*Exercise directions*. Return each entry exactly, so that nothing in the data differs from the original.

◇ ◇ ◇

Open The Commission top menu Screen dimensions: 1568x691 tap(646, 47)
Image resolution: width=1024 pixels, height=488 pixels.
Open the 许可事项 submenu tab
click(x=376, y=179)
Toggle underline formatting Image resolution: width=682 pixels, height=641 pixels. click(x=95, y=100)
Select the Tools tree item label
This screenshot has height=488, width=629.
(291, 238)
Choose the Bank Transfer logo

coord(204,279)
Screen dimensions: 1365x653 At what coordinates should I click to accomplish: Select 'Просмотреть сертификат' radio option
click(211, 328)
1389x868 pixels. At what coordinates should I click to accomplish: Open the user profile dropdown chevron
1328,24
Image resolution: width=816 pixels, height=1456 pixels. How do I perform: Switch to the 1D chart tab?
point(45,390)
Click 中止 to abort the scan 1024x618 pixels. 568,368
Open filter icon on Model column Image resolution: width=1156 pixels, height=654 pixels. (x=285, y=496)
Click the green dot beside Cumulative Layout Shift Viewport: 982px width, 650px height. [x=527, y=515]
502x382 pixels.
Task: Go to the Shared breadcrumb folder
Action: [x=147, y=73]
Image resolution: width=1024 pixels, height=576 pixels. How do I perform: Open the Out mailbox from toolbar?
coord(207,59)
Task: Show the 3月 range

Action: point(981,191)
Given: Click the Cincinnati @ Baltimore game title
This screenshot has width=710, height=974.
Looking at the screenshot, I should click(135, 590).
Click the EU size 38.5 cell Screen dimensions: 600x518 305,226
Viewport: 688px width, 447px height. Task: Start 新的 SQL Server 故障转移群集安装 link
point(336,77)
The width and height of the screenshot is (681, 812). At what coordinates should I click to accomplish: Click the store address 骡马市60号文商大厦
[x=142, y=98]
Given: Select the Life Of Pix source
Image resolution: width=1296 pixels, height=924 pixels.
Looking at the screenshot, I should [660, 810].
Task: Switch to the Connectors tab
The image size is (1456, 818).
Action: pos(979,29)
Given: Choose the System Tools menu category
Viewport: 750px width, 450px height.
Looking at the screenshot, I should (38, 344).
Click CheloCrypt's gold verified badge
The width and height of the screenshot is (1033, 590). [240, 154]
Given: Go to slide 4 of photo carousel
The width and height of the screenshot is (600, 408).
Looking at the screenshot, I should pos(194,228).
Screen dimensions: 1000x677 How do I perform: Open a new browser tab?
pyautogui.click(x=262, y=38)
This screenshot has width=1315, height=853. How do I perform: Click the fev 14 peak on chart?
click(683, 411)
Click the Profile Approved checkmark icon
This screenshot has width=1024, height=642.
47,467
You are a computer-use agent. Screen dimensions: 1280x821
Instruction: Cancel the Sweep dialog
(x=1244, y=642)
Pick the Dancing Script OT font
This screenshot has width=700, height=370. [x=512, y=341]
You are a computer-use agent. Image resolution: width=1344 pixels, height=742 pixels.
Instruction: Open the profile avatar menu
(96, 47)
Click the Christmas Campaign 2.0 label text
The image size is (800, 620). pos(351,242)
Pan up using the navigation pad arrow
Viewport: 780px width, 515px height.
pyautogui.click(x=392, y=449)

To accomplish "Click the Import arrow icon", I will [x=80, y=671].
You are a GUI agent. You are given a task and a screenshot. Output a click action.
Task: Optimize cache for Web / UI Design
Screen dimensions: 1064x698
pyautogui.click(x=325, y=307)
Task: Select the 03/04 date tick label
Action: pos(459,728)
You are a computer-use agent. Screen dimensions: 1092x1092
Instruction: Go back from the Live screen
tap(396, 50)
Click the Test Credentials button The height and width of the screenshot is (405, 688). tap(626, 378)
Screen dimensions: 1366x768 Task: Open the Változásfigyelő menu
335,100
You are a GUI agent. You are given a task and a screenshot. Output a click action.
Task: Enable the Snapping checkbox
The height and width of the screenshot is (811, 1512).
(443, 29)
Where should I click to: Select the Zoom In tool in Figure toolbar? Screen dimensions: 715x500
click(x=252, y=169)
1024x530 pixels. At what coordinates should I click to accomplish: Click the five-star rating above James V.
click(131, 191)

◇ ◇ ◇

*Response below*.
Open The Commission top menu Screen dimensions: 1568x691 tap(646, 47)
Image resolution: width=1024 pixels, height=488 pixels.
Open the 许可事项 submenu tab
click(x=376, y=179)
Toggle underline formatting Image resolution: width=682 pixels, height=641 pixels. click(x=95, y=100)
Select the Tools tree item label
This screenshot has height=488, width=629.
(291, 238)
Choose the Bank Transfer logo

coord(204,279)
Screen dimensions: 1365x653 At what coordinates should I click to accomplish: Select 'Просмотреть сертификат' radio option
click(211, 328)
1389x868 pixels. At what coordinates should I click to accomplish: Open the user profile dropdown chevron
1328,24
Image resolution: width=816 pixels, height=1456 pixels. How do I perform: Switch to the 1D chart tab?
point(45,390)
Click 中止 to abort the scan 1024x618 pixels. 568,368
Open filter icon on Model column Image resolution: width=1156 pixels, height=654 pixels. (x=285, y=496)
Click the green dot beside Cumulative Layout Shift Viewport: 982px width, 650px height. [x=527, y=515]
502x382 pixels.
Task: Go to the Shared breadcrumb folder
Action: [x=147, y=73]
Image resolution: width=1024 pixels, height=576 pixels. How do I perform: Open the Out mailbox from toolbar?
coord(207,59)
Task: Show the 3月 range

Action: point(981,191)
Given: Click the Cincinnati @ Baltimore game title
This screenshot has width=710, height=974.
Looking at the screenshot, I should click(135, 590).
Click the EU size 38.5 cell Screen dimensions: 600x518 305,226
Viewport: 688px width, 447px height. Task: Start 新的 SQL Server 故障转移群集安装 link
point(336,77)
The width and height of the screenshot is (681, 812). At what coordinates should I click to accomplish: Click the store address 骡马市60号文商大厦
[x=142, y=98]
Given: Select the Life Of Pix source
Image resolution: width=1296 pixels, height=924 pixels.
Looking at the screenshot, I should [660, 810].
Task: Switch to the Connectors tab
The image size is (1456, 818).
Action: pos(979,29)
Given: Choose the System Tools menu category
Viewport: 750px width, 450px height.
Looking at the screenshot, I should (38, 344).
Click CheloCrypt's gold verified badge
The width and height of the screenshot is (1033, 590). [240, 154]
Given: Go to slide 4 of photo carousel
The width and height of the screenshot is (600, 408).
Looking at the screenshot, I should pos(194,228).
Screen dimensions: 1000x677 How do I perform: Open a new browser tab?
pyautogui.click(x=262, y=38)
This screenshot has width=1315, height=853. How do I perform: Click the fev 14 peak on chart?
click(683, 411)
Click the Profile Approved checkmark icon
This screenshot has width=1024, height=642.
47,467
You are a computer-use agent. Screen dimensions: 1280x821
Instruction: Cancel the Sweep dialog
(x=1244, y=642)
Pick the Dancing Script OT font
This screenshot has width=700, height=370. [x=512, y=341]
You are a computer-use agent. Image resolution: width=1344 pixels, height=742 pixels.
Instruction: Open the profile avatar menu
(96, 47)
Click the Christmas Campaign 2.0 label text
The image size is (800, 620). pos(351,242)
Pan up using the navigation pad arrow
Viewport: 780px width, 515px height.
pyautogui.click(x=392, y=449)

To accomplish "Click the Import arrow icon", I will [x=80, y=671].
You are a GUI agent. You are given a task and a screenshot. Output a click action.
Task: Optimize cache for Web / UI Design
Screen dimensions: 1064x698
pyautogui.click(x=325, y=307)
Task: Select the 03/04 date tick label
Action: pos(459,728)
You are a computer-use agent. Screen dimensions: 1092x1092
Instruction: Go back from the Live screen
tap(396, 50)
Click the Test Credentials button The height and width of the screenshot is (405, 688). tap(626, 378)
Screen dimensions: 1366x768 Task: Open the Változásfigyelő menu
335,100
You are a GUI agent. You are given a task and a screenshot. Output a click action.
Task: Enable the Snapping checkbox
The height and width of the screenshot is (811, 1512).
(443, 29)
Where should I click to: Select the Zoom In tool in Figure toolbar? Screen dimensions: 715x500
click(x=252, y=169)
1024x530 pixels. At what coordinates should I click to accomplish: Click the five-star rating above James V.
click(131, 191)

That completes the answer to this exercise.